The stretch in his limbs is painful at first and it’s all he can do to stay calm, but it’s almost like his joints are pulling apart. Just as quickly the feeling subsides and Shane is hit with the sheer power the comes with height all at once, of long, longer wiry legs like a stork, ribbed bird’s legs with claw feet, feet large enough, strong enough to carry something off into the dark.

To scratch and maul and to render prey unrecognizable. Arms long enough to be wings, fingers and hands hidden by feathers, and Shane can’t help but relish the comfort of feathers layering across his arms, of the power of flight. How he’s wrapped up in the skin of a bird and a human.

 

Shane breathes for the first time in so very long, sees clearly. But he can’t waste time enjoying this, he can’t risk that. Now to deal with that snare spell.

Carefully, Shane hooks his fingers into the binding of the magic, so familiar the song and pattern, the humming of the stitching. With surprisingly little effort, Shane rips it apart and jumps into the sky, the sound of magic tearing ripping through the air.

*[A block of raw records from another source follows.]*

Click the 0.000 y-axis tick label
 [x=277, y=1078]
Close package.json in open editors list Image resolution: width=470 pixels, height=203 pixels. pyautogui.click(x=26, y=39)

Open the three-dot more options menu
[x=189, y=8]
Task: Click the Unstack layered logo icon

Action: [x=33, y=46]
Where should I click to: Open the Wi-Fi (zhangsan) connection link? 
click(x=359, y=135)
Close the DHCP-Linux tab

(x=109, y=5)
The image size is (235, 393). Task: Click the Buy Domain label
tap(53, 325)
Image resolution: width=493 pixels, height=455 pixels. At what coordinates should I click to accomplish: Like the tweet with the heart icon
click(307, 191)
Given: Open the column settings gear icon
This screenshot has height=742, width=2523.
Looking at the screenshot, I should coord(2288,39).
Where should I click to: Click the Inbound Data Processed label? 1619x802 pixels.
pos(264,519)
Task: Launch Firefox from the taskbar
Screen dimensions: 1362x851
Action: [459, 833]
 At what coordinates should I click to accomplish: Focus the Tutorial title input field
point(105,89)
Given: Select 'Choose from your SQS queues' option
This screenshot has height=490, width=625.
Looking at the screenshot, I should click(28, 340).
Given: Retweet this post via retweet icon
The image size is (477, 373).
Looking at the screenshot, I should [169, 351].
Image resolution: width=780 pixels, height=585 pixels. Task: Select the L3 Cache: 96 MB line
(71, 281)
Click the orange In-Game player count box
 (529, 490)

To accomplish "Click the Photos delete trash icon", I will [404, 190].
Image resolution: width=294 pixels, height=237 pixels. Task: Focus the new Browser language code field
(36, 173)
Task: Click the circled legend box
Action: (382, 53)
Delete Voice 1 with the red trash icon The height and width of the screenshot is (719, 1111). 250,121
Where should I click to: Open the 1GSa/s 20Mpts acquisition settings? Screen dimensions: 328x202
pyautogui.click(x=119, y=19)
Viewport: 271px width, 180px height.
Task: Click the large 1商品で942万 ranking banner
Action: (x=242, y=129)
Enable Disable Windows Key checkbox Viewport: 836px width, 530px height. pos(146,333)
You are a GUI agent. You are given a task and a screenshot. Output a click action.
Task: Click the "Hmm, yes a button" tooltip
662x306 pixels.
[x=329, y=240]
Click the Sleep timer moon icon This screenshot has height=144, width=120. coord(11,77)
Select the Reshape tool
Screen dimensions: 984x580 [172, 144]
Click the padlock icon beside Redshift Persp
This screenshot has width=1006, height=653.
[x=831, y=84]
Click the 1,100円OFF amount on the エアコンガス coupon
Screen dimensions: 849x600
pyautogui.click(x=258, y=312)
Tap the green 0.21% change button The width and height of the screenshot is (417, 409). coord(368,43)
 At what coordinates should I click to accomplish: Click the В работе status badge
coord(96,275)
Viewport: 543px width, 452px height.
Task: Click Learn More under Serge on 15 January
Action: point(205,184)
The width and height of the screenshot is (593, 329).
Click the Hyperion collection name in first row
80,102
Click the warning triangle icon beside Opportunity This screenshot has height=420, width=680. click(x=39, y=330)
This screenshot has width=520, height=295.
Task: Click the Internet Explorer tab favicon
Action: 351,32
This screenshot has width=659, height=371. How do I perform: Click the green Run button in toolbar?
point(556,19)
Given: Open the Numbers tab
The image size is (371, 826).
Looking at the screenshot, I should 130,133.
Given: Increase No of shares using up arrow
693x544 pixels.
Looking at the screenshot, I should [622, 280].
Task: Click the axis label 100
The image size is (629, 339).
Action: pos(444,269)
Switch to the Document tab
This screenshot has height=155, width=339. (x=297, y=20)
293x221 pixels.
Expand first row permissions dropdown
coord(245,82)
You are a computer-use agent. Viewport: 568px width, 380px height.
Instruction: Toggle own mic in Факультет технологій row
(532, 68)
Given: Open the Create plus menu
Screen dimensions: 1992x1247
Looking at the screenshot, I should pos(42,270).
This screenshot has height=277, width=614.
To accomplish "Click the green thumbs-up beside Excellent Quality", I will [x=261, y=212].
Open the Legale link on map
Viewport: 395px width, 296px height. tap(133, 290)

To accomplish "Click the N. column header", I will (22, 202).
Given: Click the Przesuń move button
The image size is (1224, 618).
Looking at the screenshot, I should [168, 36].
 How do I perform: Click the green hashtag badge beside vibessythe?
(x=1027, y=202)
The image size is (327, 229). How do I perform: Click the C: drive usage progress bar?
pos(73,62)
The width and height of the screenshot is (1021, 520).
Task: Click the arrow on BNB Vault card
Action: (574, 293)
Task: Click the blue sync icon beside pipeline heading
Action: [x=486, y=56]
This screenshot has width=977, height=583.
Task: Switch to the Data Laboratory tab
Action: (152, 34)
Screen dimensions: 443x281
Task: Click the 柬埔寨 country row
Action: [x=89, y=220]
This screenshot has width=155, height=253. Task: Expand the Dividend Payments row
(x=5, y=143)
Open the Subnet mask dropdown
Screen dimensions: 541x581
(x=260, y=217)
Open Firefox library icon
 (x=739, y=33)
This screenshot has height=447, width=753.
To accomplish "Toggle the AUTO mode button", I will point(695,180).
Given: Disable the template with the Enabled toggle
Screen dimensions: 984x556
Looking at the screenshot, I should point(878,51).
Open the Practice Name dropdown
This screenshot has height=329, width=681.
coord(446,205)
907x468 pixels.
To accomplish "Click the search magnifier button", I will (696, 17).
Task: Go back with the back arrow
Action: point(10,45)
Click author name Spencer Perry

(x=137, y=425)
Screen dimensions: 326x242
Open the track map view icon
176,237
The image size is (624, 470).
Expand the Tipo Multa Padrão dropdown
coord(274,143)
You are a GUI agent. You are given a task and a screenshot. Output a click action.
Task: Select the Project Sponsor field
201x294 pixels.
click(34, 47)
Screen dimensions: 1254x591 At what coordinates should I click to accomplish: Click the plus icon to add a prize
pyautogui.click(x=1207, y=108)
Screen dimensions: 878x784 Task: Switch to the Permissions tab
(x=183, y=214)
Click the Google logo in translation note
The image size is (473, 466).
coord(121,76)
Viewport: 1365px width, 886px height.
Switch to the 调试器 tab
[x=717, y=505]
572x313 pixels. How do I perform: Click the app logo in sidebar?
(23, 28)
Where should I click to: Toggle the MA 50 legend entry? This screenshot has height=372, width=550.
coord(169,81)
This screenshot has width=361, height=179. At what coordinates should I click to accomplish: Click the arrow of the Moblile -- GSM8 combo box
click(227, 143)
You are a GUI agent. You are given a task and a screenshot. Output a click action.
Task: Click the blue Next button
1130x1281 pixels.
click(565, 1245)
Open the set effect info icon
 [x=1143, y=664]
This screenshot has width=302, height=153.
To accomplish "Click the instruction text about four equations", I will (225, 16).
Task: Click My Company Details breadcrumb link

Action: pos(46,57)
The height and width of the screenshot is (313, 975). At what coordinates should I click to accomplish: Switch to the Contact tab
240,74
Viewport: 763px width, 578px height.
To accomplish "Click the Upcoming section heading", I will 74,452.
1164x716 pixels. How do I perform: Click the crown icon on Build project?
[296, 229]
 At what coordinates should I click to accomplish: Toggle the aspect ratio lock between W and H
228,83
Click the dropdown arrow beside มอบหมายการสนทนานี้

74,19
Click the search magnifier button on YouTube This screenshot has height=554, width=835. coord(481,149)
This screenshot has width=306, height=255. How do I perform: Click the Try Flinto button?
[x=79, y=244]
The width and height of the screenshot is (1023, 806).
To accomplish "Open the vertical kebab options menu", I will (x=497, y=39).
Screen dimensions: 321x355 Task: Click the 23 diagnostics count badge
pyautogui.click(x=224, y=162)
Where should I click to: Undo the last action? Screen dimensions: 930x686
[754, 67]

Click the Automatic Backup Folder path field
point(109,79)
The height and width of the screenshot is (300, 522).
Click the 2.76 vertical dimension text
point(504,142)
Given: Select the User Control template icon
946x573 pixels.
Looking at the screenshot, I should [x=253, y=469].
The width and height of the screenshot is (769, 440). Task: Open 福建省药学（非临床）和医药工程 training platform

There’s a bright flash below him, something electric around him, but Shane can’t be bothered just yet. Ryan is still down there. Ryan, face to face with what he’s wanted to see since they began.

In danger.

Shane can see the trap around them as he flies as high as he’s able to go, feel spell crackle when he touches it, and he could very well rip a hole in it for escape, but he has time for that later. He dives, feet first, wings spread out far enough to blot out the sky, and aims for the dark figure of a giant thrush. His aim is true.

 

———

 

Ryan tucks his wings inward, effectively cocooning himself in feathers like some gargantuan shield. He tucks them over his eyes. With weapon raised, he revolves on the spot, a glimmering beacon in the all-encompassing dark. He can only operate on flashes of basic, disjointed logic.

The demon was here. Was here. Past-tense.

The demon is now gone. Shane is gone.

The demon took Shane. But where is Shane?

That snare spell was laced with occult magic, and it was not an insubstantial one by any means. Ryan was unable to see through it. Shane, a human of all things, would have no way of knowing what he’d gotten into or how to get out of it but the demon—the thing that flew upwards. But then what was the second shadow and where was it?

The creek below still babbles, the sound magnified one hundredfold in the quiet. Trees rustle in the wind and the crackling air. Everything is loud, so very, very loud in Ryan’s ears and he can’t hear where his quarry might have gone—

 

A monstrous silhouette shoots upwards from under the bridge and shatters the silence, shaking the very air around it and Ryan is only half-seconds behind. He can feel Shane, Shane in all his fiery glory, Shane, somehow, even with all the odds against him, even with such an infinitely slim chance, still here.

The demon is fast, so fast that the blotted-out space in the sky would barely be noticeable if it were not for the rush of wind and the spot blacker than the night rocketing through the air. The demon is fast, but Ryan is faster.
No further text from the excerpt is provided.